→ **Aim of the exercise**
For the entries below, how many lines contain the word "agent"? Reply with the number and nothing else.

→ **Information**

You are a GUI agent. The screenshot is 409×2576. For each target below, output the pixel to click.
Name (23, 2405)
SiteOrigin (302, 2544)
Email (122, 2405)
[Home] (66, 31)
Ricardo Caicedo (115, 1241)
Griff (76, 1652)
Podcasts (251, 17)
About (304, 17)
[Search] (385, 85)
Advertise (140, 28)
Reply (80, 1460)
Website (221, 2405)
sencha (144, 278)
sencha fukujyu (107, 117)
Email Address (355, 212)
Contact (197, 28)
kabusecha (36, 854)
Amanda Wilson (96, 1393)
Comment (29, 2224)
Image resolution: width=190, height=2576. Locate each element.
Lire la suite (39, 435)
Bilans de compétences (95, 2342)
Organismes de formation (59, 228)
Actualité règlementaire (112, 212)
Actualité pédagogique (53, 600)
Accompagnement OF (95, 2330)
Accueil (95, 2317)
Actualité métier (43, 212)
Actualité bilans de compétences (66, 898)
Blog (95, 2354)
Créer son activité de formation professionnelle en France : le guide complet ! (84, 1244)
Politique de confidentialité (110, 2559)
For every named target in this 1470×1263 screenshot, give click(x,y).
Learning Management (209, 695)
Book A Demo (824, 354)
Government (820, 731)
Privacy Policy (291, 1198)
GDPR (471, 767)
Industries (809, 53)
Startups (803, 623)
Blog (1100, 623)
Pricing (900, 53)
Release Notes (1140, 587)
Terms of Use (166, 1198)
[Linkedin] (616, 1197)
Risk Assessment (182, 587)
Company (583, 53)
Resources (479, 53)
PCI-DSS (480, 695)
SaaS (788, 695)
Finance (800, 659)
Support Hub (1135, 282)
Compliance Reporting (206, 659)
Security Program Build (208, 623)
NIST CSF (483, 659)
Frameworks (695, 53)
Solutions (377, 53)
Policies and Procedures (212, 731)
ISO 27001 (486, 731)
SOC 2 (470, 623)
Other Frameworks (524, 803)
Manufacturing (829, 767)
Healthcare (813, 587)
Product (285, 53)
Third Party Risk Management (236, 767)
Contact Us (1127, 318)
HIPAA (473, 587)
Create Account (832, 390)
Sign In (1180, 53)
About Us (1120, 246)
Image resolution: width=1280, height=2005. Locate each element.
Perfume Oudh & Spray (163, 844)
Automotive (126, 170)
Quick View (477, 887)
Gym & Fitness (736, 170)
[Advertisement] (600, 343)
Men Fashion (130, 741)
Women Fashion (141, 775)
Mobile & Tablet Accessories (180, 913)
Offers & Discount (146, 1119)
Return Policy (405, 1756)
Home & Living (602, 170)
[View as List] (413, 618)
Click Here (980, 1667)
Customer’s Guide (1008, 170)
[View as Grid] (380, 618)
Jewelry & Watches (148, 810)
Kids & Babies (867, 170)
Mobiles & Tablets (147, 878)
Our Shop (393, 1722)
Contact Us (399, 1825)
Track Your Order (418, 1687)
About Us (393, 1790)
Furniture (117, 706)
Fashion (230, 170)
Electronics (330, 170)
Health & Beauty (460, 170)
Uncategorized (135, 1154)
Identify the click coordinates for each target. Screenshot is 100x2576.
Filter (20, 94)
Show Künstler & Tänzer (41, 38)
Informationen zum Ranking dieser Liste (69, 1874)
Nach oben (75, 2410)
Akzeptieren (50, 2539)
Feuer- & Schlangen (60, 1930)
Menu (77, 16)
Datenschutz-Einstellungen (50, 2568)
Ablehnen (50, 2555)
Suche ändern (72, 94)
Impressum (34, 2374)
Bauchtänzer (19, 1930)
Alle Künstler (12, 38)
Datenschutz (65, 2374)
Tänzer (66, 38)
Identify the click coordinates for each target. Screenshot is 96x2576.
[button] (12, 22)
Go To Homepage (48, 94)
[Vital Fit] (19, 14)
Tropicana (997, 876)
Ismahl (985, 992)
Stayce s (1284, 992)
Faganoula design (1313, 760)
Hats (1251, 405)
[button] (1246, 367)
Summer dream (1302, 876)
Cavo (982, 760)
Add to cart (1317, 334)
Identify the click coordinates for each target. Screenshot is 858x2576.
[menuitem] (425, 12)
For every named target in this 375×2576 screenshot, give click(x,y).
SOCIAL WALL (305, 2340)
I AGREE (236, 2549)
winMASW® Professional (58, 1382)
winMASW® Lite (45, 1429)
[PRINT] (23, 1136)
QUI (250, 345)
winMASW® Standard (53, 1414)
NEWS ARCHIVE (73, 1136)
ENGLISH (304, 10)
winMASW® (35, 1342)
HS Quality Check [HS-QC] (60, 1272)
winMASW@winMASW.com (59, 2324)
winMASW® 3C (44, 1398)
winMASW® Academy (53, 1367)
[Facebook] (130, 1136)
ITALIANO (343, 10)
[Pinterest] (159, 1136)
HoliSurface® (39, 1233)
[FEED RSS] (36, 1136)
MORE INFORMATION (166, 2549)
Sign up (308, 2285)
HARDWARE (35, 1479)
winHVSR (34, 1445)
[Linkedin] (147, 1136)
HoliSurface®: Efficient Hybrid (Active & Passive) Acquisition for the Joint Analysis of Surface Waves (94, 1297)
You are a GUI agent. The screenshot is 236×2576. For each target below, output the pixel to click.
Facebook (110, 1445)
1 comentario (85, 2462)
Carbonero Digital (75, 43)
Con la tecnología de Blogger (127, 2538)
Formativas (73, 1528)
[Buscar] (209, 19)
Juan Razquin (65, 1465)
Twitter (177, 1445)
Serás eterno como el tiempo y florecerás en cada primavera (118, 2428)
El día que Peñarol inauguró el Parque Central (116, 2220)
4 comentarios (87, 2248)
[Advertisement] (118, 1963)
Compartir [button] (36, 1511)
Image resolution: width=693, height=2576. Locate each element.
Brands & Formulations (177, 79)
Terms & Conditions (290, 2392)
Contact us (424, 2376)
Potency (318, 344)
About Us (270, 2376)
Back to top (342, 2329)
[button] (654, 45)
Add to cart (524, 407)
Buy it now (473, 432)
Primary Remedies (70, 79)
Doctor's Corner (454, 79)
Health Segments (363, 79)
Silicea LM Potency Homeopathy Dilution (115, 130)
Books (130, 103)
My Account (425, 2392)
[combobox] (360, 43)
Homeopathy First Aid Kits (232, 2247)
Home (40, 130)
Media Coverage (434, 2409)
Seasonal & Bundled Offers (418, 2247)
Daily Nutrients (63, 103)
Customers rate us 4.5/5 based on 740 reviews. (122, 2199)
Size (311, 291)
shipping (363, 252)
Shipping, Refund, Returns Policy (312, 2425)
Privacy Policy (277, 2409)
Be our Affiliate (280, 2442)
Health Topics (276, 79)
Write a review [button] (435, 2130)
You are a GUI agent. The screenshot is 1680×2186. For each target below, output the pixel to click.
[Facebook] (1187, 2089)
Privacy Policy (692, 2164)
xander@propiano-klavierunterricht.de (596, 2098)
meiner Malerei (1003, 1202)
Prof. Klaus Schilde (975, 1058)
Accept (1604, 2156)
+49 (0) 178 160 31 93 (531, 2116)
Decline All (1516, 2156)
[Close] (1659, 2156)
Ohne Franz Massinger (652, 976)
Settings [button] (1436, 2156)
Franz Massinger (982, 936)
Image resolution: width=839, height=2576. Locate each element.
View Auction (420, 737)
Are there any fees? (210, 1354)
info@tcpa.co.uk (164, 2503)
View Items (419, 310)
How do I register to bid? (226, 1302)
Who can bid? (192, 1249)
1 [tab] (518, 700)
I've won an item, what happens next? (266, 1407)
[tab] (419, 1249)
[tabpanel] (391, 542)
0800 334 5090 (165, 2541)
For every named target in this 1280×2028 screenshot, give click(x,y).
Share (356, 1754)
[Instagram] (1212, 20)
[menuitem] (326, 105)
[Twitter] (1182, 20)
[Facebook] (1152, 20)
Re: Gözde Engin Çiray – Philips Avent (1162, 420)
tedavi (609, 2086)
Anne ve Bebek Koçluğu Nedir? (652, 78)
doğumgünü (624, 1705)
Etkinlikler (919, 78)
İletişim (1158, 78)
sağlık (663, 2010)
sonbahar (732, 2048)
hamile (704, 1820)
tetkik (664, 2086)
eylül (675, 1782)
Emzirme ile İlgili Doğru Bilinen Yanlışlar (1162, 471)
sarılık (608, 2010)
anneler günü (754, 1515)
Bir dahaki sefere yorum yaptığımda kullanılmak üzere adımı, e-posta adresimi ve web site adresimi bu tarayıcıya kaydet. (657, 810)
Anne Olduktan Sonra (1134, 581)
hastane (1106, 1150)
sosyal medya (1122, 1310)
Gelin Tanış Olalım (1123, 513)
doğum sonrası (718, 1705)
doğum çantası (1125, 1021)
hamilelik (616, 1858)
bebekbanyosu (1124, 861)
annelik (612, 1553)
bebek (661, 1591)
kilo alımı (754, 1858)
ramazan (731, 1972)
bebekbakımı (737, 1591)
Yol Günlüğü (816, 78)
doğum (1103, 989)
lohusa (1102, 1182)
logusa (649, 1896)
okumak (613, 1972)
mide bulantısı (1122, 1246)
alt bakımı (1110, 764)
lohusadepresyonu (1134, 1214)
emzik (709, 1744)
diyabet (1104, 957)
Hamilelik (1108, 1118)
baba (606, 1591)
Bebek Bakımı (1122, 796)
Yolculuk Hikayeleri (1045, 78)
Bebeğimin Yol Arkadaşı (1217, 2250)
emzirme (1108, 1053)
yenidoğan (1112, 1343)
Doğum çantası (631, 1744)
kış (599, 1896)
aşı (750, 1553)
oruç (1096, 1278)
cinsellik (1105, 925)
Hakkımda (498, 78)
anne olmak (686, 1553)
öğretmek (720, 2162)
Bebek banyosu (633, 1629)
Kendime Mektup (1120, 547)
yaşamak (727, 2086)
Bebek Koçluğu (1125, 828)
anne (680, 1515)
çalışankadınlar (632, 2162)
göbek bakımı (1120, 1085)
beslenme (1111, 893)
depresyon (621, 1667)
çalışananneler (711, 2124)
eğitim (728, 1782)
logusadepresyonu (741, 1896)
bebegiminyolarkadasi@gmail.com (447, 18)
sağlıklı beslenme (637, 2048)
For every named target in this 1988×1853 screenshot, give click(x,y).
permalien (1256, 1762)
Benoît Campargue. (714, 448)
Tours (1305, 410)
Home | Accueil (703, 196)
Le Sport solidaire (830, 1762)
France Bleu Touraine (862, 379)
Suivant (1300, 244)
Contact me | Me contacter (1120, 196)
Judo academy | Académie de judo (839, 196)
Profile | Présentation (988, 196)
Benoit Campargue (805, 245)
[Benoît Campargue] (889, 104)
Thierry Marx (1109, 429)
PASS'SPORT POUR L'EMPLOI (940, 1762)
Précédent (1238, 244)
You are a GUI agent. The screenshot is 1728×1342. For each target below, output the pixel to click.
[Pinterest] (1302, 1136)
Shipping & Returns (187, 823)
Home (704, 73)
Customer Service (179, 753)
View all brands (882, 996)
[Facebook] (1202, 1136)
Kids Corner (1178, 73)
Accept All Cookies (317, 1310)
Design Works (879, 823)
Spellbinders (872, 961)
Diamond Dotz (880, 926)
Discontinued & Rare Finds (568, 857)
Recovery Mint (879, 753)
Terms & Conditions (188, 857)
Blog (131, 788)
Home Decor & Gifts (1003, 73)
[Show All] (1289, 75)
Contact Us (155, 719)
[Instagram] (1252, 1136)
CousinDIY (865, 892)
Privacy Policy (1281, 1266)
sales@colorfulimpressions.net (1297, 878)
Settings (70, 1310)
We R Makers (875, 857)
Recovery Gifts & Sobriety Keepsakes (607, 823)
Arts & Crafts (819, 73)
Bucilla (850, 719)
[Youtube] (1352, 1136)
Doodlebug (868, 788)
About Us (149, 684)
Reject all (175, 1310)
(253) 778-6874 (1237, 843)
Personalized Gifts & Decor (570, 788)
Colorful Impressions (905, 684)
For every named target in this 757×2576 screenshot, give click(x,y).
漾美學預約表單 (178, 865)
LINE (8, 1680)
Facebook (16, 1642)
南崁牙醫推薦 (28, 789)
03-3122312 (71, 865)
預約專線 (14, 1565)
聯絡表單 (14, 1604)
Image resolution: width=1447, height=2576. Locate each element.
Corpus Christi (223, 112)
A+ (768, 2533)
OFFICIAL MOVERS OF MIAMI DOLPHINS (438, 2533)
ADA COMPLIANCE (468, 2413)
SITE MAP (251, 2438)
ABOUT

→ **Task result**
4